The deeper problem is structural. ECOWAS has no army capable of enforcing its will after Niger exposed the bloc’s divisions. The AU’s Peace and Security Council can bark but rarely bites when powerful member states (Algeria, Egypt, South Africa) prefer non-interference. Russia and China, both with growing influence in Bissau (Russian “advisers” were spotted at the port in 2024), have already recognised the junta “as the de facto authority.”

Narco-Shadows: The Invisible Hand That Pays the Soldiers

No analysis of Guinea-Bissau’s instability is complete without mentioning cocaine. The country’s 88 islands and thousands of kilometres of unguarded coastline make it an ideal transshipment hub. UNODC estimates that 30–50 tonnes of cocaine pass through annually, generating revenues that dwarf the national budget. Senior officers are directly implicated; several have homes in Lisbon and Dakar that no army salary could buy.

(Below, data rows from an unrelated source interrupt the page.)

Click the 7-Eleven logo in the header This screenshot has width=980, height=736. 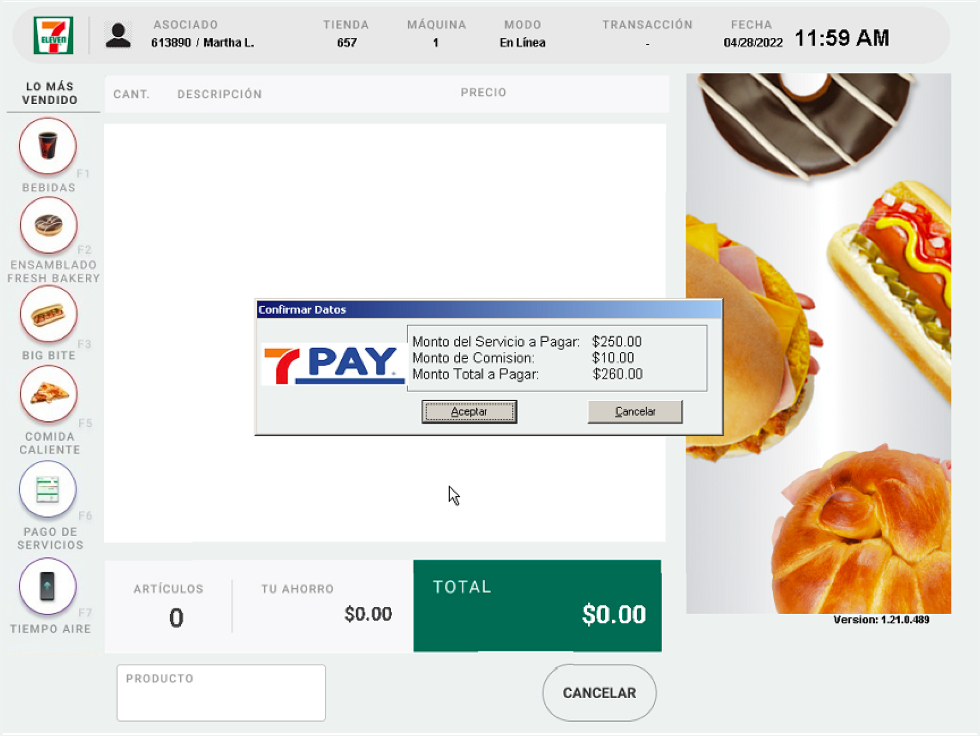click(54, 36)
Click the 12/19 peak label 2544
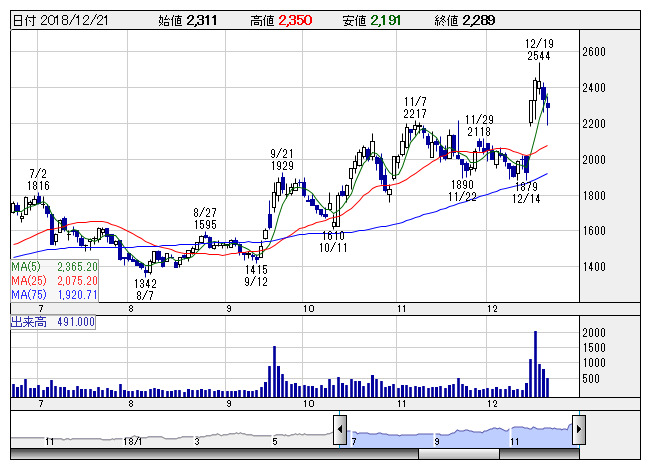Image resolution: width=652 pixels, height=469 pixels. click(x=538, y=57)
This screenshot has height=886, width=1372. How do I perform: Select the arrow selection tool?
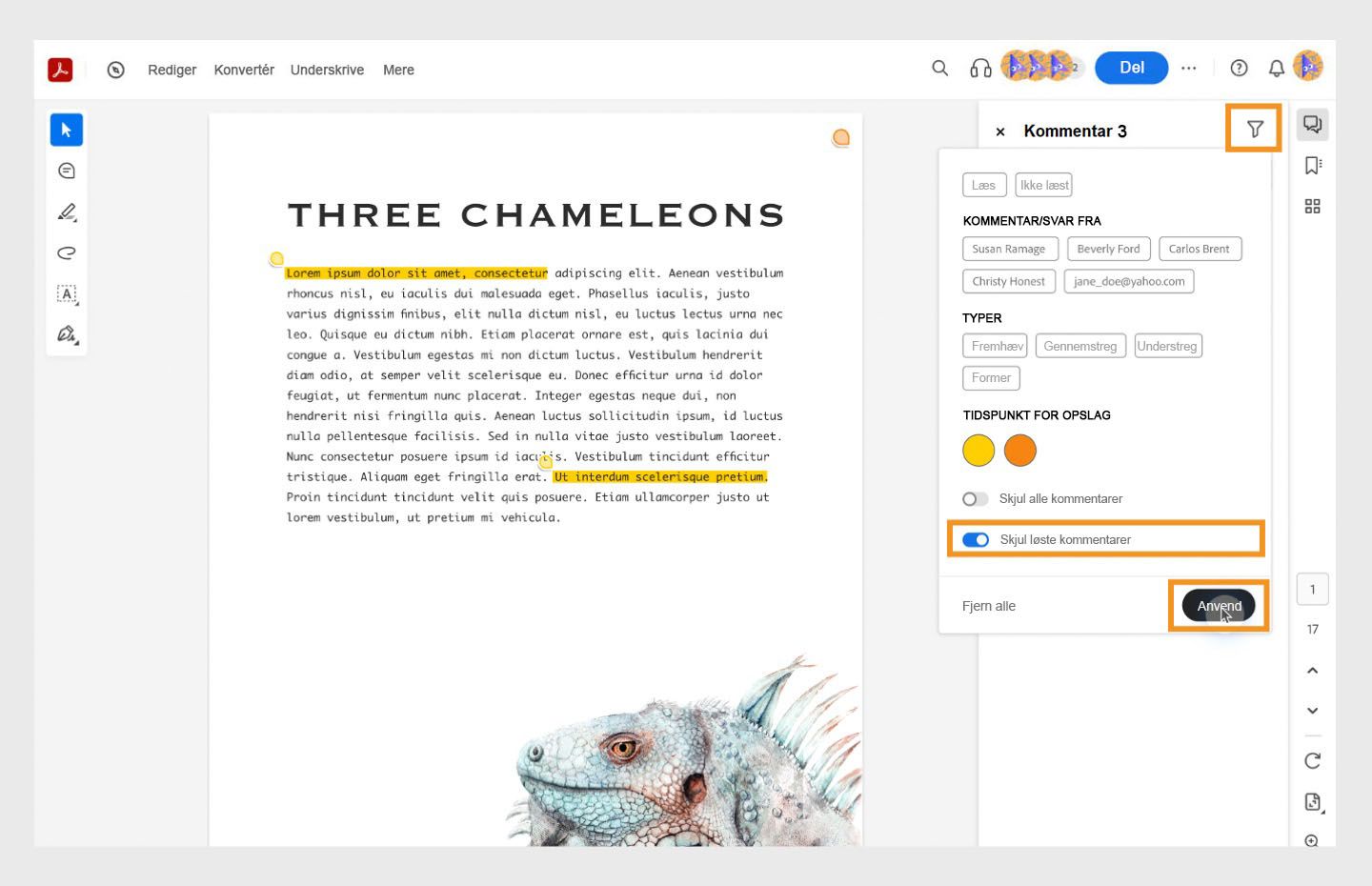[67, 130]
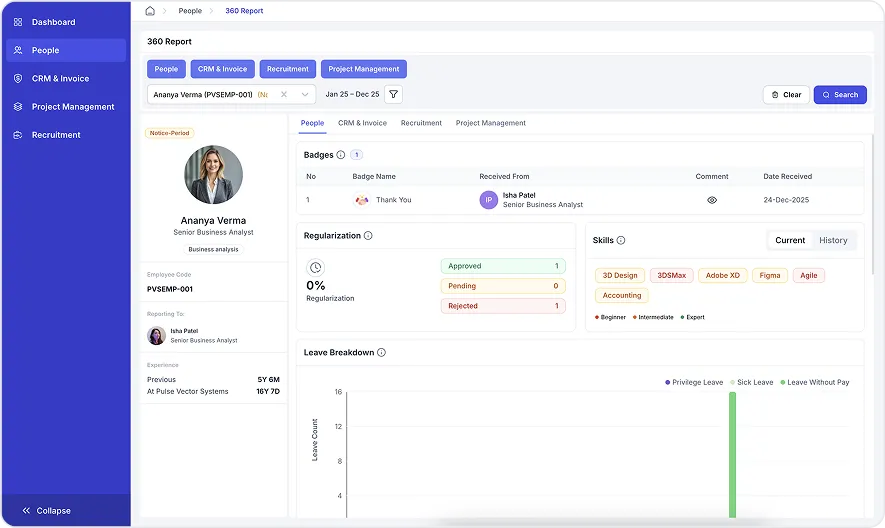Toggle the Sick Leave legend series
Viewport: 885px width, 528px height.
tap(751, 382)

The 2025 coup may have been, in part, a pre-emptive strike to protect these networks. Opposition leader Domingos Simões Pereira had promised, if elected, to request a UN-backed anti-narco task force modelled on Guatemala’s CICIG. Embaló, despite occasional anti-drug rhetoric, was widely believed to have reached an accommodation with the cartels. The junta’s first quiet move was to replace the head of the Judicial Police’s anti-narco unit.

Paths Out of the Labyrinth: A Continent at the Crossroads

Guinea-Bissau’s tenth coup forces Africa to confront uncomfortable truths:

  • Elections without economic redistribution breed cynicism, not legitimacy.
  • Armies that are better paid and better armed than teachers or doctors will always be tempted.
  • Regional bodies that cannot enforce their own charters become theatre.
  • Youth who see no future in ballots will eventually cheer rifles—or pick them up themselves.

A radical agenda is the only one with a chance:

  1. Professional, ethnically balanced, externally audited armed forces under civilian control (the old AU formula, but this time with teeth).
  2. A permanent ECOWAS rapid-response mechanism funded by a 0.5% levy on member states’ GDP.
  3. Debt cancellation is tied explicitly to democratic conditionality and anti-corruption courts.
  4. A continental Youth Service Corps that channels the energy of the continent’s 600 million under-25s into infrastructure and climate adaptation, giving them stakes in stability.

Until such measures are taken, Bissau will not be the last capital to wake to the sound of gunfire. The continent that taught the world how to defeat colonialism has yet to learn how to defeat itself. In the narrow, humid streets of the old Portuguese quarter, where soldiers now patrol past shuttered shops, the question is no longer whether the next coup is coming—but only where, when, and under what hashtag the youth will first cry “Enough.”